What do these episodes have in common?

Item:
A few years ago an Egyptian college professor wrote that subatomic particles must be the "jinns" or Arabian desert spirits that Mohammed wrote about in the Koran. As a devout Muslim this scientifically educated man was convinced that fundamental physics must have been completely known to Allah when he dictated the infallible Koran to the Prophet, fourteen centuries ago.

Item:
When Arab armies invaded Israel in 1948, the President of Syria said to a Palestinian Arab leader that

"I am happy to tell you that our Army and its equipment are of the highest order and well able to deal with a few Jews; and I can tell you in confidence that we even have an atom bomb... Yes, it was made locally; we fortunately found a very clever fellow, a tin smith..." (R. Patai, 1973, p. 51).
Item:
Over the last several years the outlandish Protocols of the Elders of Zion, a Tsarist fiction intended to bamboozle Russian peasants around 1900, has been turned into a TV soap opera for millions of slack-jawed viewers in Saudi Arabia and Egypt.

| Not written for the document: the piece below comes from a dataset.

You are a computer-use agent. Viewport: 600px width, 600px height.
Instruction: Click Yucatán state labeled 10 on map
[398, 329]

What do these episodes have in common? All of them tell about millions of Middle Eastern men and women who are immersed in an imaginary world. Remember Baghdad Bob? He was the Saddam propaganda guy who was convinced that his fantasies were more real than the US armored forcees storming into Baghdad. The Baghdad Bob syndrome is not so unusual.

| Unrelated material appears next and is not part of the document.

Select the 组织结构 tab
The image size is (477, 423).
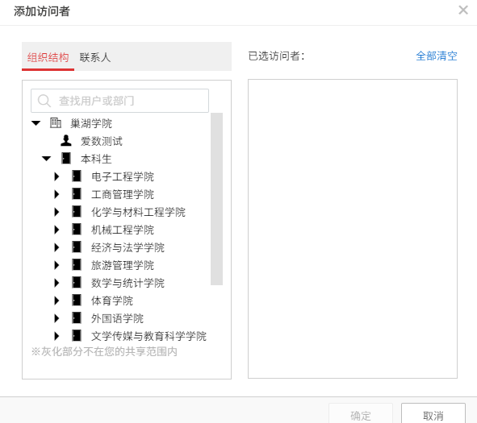click(48, 57)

Ahmadinejad's Holocaust denial conference in Tehran, a gathering of international misfits, proto-Nazis and religious zealots,
adds another chapter to a bizarre kind of mass self-hypnosis. Ahmadinejad is a Khomeini-inspired hate monger, pushing a narrative that carries its believers ever farther away from the real world.

...

Ahmadinejad is supposed to have a graduate degree in engineering, but he has a Seventh Century mind. It operates backwards, starting from a passionately desired answer to the imaginary evidence needed to prove it. Holding a Holocaust-denial conference in Tehran is as good as disproving the Holocaust; claiming uranium enrichment is equivalent to actually doing it; and saying that Israel is doomed comes close to making it so. Back in reality, of course, the effect has been to startle sane people into seeing what a dangerous gang of pre-medieval lunatics have now seized control of the strategic keystone of Iran. Ahmadinejad is his own worst enemy.

...
Perhaps he is a believer in the power of positive visualization where the unconscience mind cannot tell the difference from the real events. But like sexual predators, their fantasies can cause real problems when they clash with the real world.